Current book: Sons and Lovers
Pages read: All of them!
So, here's my thing about D. H. Lawrence not finishing what he's started: he creates complex, emotionally interesting characters that are clearly functioning within a realistic society that he's using as a critical model of actual society, and then he fails to do anything interesting with them. There are two major viewpoints one could espouse about this choice: 1 - he's maintaining the realism that he began with and working hard at portraying the lives of his characters in a way that makes them representative of the vast majority of the population, thereby capturing both the truth and the everyday tragedy that is this, our modern existence or 2 - he's failing to develop the potential with which he began into a more complex culmination of his ideas, which would allow his reader to resonate not only with his portrayal of the society he's critiquing, but also with the messages he wishes to convey about that which is good and bad in this, our modern existence. As you can probably guess, I'm going with interpretation number two.

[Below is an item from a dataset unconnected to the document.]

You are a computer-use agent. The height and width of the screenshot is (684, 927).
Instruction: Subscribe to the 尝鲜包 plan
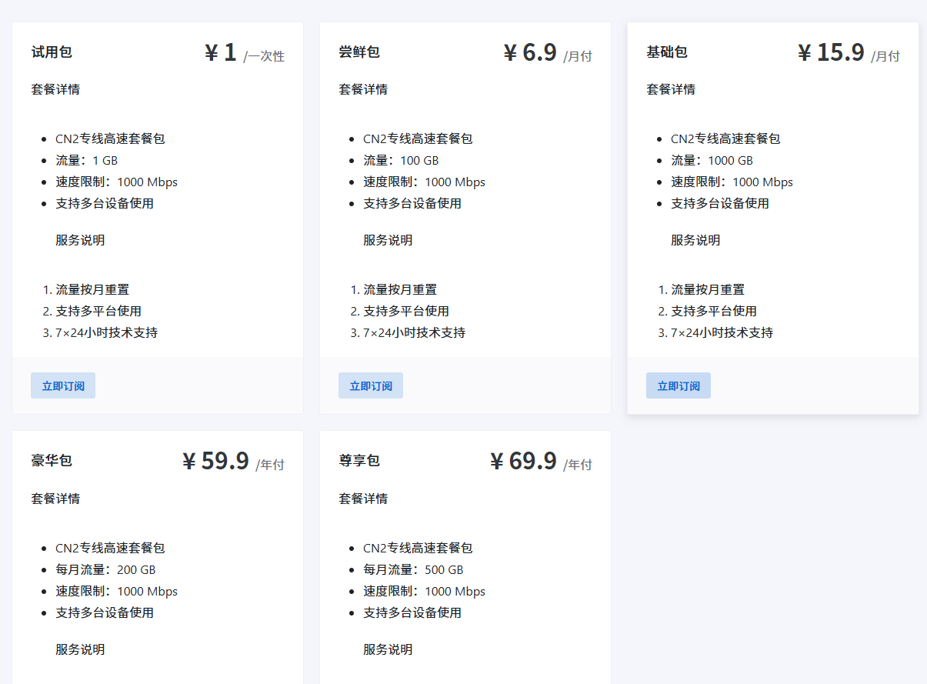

I'm just left at the end of this novel going, "And...?" I mean, don't get me wrong; I understand the point. I get that Lawrence is creating a portrait of what happens when the relationship between a husband and wife is so flawed that the wife is forced to translate her love entirely to her children, especially to her sons. What happens, of course, is that the relationship becomes a distorted one, creating a sense of both resentment and attachment in the child and codependence in both the mother and child. That codependence, in turn, can easily influence the ability of the child, when grown, to function in a normal adult relationship. But notice how this analysis is coming out sounding dry and scientific? That's because the information that D. H. Lawrence is communicating in this novel comes across as just that - dry and scientific information, rather than a plot. It's strange how he manages to create interesting characters that I'm emotionally involved with, and then proceeds to completely lose me on the novel as a whole. I don't often experience that particular issue. Point being, I think he's a good writer and he's got a lot to offer; I just haven't seem him offer it yet. Not one of the 100 greatest, I'm afraid. Maybe Lady Chatterly's Lover will give me what I want.
Oh, also, I forgot to mention yesterday that when Paul's mother is dying, he acts pretty atrociously toward her. There are several months when he's taking care of her during which he scolds her for eating and exhorts her not to, since it will just prolong her inevitable end. I see where he's coming from, but, seriously, Paul, we don't starve the terminally ill to death in order to make the process faster. At one point, she asks for food, and Paul gives her the evil eye, and she tells him that's she's sorry, but it just gnaws so much when she doesn't eat. And he says that it's the cancer gnawing at her. And I'm like, "No, Paul. We call that hunger." Oy. He ends up killing her, actually, with an overdose of morphine; that part I don't have a huge problem with, although you could make some ethical arguments about it. She's dying anyway, and she's in a great deal of pain, so I feel like I'm kind of ok with painless euthanasia, as it were, but starving her to death while she's conscious and asking for food? I can't really go there with you, Paul.